### WORK TO COMPLETE
Retype the entire listing below line for line, keeping every character as it appears.

======

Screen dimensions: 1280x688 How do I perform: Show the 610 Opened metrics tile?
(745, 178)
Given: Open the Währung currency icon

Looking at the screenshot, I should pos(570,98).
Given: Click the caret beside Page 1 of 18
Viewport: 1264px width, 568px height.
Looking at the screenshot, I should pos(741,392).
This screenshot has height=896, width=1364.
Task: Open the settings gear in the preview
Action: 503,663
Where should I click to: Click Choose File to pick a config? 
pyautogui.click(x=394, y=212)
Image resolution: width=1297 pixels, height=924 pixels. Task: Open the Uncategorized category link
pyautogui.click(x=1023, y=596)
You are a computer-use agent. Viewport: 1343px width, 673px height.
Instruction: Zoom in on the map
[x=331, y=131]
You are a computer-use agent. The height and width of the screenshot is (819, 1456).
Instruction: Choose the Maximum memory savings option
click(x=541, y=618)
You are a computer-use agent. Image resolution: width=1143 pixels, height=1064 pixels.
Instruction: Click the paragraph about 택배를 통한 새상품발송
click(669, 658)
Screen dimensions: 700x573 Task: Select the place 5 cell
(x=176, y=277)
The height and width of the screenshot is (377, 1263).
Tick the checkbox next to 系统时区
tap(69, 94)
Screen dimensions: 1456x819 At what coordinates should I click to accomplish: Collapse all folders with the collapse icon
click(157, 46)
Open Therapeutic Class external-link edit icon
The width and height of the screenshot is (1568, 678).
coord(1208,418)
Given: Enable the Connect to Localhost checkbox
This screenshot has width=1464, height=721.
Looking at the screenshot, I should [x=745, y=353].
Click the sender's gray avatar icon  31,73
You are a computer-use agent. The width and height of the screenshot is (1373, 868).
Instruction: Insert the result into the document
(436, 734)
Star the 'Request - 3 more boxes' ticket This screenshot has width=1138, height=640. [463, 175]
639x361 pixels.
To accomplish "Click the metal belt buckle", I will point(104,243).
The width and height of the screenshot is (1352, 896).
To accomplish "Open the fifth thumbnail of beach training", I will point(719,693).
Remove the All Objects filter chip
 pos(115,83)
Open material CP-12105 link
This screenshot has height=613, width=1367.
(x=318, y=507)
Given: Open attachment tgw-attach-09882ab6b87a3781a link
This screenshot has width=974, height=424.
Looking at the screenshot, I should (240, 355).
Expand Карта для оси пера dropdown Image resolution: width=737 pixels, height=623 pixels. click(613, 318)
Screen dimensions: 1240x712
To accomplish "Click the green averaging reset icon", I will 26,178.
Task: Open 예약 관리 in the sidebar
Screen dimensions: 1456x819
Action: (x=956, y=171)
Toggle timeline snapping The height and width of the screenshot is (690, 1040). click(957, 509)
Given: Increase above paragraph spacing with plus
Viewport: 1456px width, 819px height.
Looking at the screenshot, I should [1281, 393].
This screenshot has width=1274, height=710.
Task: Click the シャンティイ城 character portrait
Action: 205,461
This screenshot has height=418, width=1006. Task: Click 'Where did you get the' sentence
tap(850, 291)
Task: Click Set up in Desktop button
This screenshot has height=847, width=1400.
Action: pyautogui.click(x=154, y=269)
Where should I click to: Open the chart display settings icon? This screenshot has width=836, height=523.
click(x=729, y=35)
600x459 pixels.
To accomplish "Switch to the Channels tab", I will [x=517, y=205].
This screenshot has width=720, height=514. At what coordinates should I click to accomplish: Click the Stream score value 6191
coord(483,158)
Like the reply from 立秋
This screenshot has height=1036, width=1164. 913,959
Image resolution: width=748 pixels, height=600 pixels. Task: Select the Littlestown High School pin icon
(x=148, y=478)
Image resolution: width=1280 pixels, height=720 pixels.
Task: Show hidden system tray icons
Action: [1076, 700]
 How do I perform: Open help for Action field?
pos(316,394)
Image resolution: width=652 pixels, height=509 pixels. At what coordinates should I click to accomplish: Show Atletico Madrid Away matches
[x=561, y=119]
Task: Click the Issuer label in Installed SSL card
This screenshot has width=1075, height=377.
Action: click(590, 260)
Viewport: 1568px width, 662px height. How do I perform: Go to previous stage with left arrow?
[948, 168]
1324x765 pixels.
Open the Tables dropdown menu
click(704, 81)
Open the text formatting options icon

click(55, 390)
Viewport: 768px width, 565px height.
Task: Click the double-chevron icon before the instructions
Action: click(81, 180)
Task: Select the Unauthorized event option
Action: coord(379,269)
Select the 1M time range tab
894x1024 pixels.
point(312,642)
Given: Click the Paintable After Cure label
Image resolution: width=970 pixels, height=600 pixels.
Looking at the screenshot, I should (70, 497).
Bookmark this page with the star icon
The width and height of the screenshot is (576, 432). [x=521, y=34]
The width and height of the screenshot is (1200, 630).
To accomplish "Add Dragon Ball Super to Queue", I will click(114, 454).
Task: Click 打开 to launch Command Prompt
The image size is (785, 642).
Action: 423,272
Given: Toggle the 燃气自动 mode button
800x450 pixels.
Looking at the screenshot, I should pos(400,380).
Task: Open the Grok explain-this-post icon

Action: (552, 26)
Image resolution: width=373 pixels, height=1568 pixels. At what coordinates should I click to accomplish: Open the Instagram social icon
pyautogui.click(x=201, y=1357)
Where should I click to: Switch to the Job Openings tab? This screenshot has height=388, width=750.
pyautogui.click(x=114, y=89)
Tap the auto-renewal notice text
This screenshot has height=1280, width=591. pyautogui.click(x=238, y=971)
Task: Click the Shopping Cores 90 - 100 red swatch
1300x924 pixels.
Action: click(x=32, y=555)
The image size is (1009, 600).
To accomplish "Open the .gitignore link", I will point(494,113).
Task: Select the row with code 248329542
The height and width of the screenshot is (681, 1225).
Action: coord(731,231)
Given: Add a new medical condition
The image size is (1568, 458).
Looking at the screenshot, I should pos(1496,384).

======

### OUTPUT
Screen dimensions: 1280x688 How do I perform: Show the 610 Opened metrics tile?
(745, 178)
Given: Open the Währung currency icon

Looking at the screenshot, I should pos(570,98).
Given: Click the caret beside Page 1 of 18
Viewport: 1264px width, 568px height.
Looking at the screenshot, I should pos(741,392).
This screenshot has height=896, width=1364.
Task: Open the settings gear in the preview
Action: 503,663
Where should I click to: Click Choose File to pick a config? 
pyautogui.click(x=394, y=212)
Image resolution: width=1297 pixels, height=924 pixels. Task: Open the Uncategorized category link
pyautogui.click(x=1023, y=596)
You are a computer-use agent. Viewport: 1343px width, 673px height.
Instruction: Zoom in on the map
[x=331, y=131]
You are a computer-use agent. The height and width of the screenshot is (819, 1456).
Instruction: Choose the Maximum memory savings option
click(x=541, y=618)
You are a computer-use agent. Image resolution: width=1143 pixels, height=1064 pixels.
Instruction: Click the paragraph about 택배를 통한 새상품발송
click(669, 658)
Screen dimensions: 700x573 Task: Select the place 5 cell
(x=176, y=277)
The height and width of the screenshot is (377, 1263).
Tick the checkbox next to 系统时区
tap(69, 94)
Screen dimensions: 1456x819 At what coordinates should I click to accomplish: Collapse all folders with the collapse icon
click(157, 46)
Open Therapeutic Class external-link edit icon
The width and height of the screenshot is (1568, 678).
coord(1208,418)
Given: Enable the Connect to Localhost checkbox
This screenshot has width=1464, height=721.
Looking at the screenshot, I should [x=745, y=353].
Click the sender's gray avatar icon  31,73
You are a computer-use agent. The width and height of the screenshot is (1373, 868).
Instruction: Insert the result into the document
(436, 734)
Star the 'Request - 3 more boxes' ticket This screenshot has width=1138, height=640. [463, 175]
639x361 pixels.
To accomplish "Click the metal belt buckle", I will point(104,243).
The width and height of the screenshot is (1352, 896).
To accomplish "Open the fifth thumbnail of beach training", I will point(719,693).
Remove the All Objects filter chip
 pos(115,83)
Open material CP-12105 link
This screenshot has height=613, width=1367.
(x=318, y=507)
Given: Open attachment tgw-attach-09882ab6b87a3781a link
This screenshot has width=974, height=424.
Looking at the screenshot, I should (240, 355).
Expand Карта для оси пера dropdown Image resolution: width=737 pixels, height=623 pixels. click(613, 318)
Screen dimensions: 1240x712
To accomplish "Click the green averaging reset icon", I will 26,178.
Task: Open 예약 관리 in the sidebar
Screen dimensions: 1456x819
Action: (x=956, y=171)
Toggle timeline snapping The height and width of the screenshot is (690, 1040). click(957, 509)
Given: Increase above paragraph spacing with plus
Viewport: 1456px width, 819px height.
Looking at the screenshot, I should [1281, 393].
This screenshot has width=1274, height=710.
Task: Click the シャンティイ城 character portrait
Action: 205,461
This screenshot has height=418, width=1006. Task: Click 'Where did you get the' sentence
tap(850, 291)
Task: Click Set up in Desktop button
This screenshot has height=847, width=1400.
Action: pyautogui.click(x=154, y=269)
Where should I click to: Open the chart display settings icon? This screenshot has width=836, height=523.
click(x=729, y=35)
600x459 pixels.
To accomplish "Switch to the Channels tab", I will [x=517, y=205].
This screenshot has width=720, height=514. At what coordinates should I click to accomplish: Click the Stream score value 6191
coord(483,158)
Like the reply from 立秋
This screenshot has height=1036, width=1164. 913,959
Image resolution: width=748 pixels, height=600 pixels. Task: Select the Littlestown High School pin icon
(x=148, y=478)
Image resolution: width=1280 pixels, height=720 pixels.
Task: Show hidden system tray icons
Action: [1076, 700]
 How do I perform: Open help for Action field?
pos(316,394)
Image resolution: width=652 pixels, height=509 pixels. At what coordinates should I click to accomplish: Show Atletico Madrid Away matches
[x=561, y=119]
Task: Click the Issuer label in Installed SSL card
This screenshot has width=1075, height=377.
Action: click(590, 260)
Viewport: 1568px width, 662px height. How do I perform: Go to previous stage with left arrow?
[948, 168]
1324x765 pixels.
Open the Tables dropdown menu
click(704, 81)
Open the text formatting options icon

click(55, 390)
Viewport: 768px width, 565px height.
Task: Click the double-chevron icon before the instructions
Action: click(81, 180)
Task: Select the Unauthorized event option
Action: coord(379,269)
Select the 1M time range tab
894x1024 pixels.
point(312,642)
Given: Click the Paintable After Cure label
Image resolution: width=970 pixels, height=600 pixels.
Looking at the screenshot, I should (70, 497).
Bookmark this page with the star icon
The width and height of the screenshot is (576, 432). [x=521, y=34]
The width and height of the screenshot is (1200, 630).
To accomplish "Add Dragon Ball Super to Queue", I will click(114, 454).
Task: Click 打开 to launch Command Prompt
The image size is (785, 642).
Action: 423,272
Given: Toggle the 燃气自动 mode button
800x450 pixels.
Looking at the screenshot, I should pos(400,380).
Task: Open the Grok explain-this-post icon

Action: (552, 26)
Image resolution: width=373 pixels, height=1568 pixels. At what coordinates should I click to accomplish: Open the Instagram social icon
pyautogui.click(x=201, y=1357)
Where should I click to: Switch to the Job Openings tab? This screenshot has height=388, width=750.
pyautogui.click(x=114, y=89)
Tap the auto-renewal notice text
This screenshot has height=1280, width=591. pyautogui.click(x=238, y=971)
Task: Click the Shopping Cores 90 - 100 red swatch
1300x924 pixels.
Action: click(x=32, y=555)
The image size is (1009, 600).
To accomplish "Open the .gitignore link", I will point(494,113).
Task: Select the row with code 248329542
The height and width of the screenshot is (681, 1225).
Action: coord(731,231)
Given: Add a new medical condition
The image size is (1568, 458).
Looking at the screenshot, I should pos(1496,384).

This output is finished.